▶ _Task goal_: Go through the records and report each line in which the word "arrow" occurs.

▶ _Data for the task_:
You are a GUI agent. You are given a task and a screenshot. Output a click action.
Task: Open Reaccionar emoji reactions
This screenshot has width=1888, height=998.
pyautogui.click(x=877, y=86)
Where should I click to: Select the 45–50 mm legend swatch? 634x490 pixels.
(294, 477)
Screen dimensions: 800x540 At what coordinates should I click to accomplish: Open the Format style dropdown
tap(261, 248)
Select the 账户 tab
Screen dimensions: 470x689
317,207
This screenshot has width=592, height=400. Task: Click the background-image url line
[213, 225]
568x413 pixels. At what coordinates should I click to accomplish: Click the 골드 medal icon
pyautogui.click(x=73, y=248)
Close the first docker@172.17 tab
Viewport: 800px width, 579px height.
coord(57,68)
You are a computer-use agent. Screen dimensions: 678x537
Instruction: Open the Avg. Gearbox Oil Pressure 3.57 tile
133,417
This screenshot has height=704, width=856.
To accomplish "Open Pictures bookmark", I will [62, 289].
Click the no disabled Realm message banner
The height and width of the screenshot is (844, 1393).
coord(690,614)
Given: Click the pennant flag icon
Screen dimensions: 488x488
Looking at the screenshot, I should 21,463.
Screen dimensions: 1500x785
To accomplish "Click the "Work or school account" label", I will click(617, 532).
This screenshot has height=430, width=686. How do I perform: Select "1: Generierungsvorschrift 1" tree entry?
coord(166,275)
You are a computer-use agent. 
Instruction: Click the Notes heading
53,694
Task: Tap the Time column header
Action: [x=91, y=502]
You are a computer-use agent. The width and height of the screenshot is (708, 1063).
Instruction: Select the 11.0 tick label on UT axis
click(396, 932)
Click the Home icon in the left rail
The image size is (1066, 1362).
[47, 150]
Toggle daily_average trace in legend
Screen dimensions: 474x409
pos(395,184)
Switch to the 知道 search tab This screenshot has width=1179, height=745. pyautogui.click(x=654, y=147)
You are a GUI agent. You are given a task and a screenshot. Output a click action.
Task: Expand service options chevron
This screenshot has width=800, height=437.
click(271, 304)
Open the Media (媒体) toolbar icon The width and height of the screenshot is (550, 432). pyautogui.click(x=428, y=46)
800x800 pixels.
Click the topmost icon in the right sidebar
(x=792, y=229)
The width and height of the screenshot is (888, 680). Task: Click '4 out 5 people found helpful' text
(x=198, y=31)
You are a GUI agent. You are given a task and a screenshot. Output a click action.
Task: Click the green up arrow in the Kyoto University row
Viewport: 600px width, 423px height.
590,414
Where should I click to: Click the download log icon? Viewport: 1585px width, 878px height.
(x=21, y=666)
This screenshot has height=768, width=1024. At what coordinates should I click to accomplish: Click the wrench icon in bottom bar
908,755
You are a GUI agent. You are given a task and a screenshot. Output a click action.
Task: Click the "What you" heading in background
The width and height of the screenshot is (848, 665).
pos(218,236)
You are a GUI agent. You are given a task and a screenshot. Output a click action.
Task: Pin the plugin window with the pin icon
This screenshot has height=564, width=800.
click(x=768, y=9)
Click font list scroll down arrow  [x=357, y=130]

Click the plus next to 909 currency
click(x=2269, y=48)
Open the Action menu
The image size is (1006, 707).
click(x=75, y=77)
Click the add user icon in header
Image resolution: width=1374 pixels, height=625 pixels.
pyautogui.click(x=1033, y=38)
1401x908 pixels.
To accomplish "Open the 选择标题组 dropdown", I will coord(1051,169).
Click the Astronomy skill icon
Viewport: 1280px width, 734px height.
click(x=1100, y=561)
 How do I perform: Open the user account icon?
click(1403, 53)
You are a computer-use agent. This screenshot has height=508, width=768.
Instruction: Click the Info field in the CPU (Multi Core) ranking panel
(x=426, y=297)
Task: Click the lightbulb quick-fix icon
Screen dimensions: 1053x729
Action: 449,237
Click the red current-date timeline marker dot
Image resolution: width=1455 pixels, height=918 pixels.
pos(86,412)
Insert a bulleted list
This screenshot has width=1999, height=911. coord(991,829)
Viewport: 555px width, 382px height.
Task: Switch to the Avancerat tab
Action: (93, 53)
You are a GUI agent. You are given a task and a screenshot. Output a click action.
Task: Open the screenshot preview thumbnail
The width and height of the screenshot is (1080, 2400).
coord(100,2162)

▶ _Response to this exercise_:
Task: Click the green up arrow in the Kyoto University row
Click font list scroll down arrow  [x=357, y=130]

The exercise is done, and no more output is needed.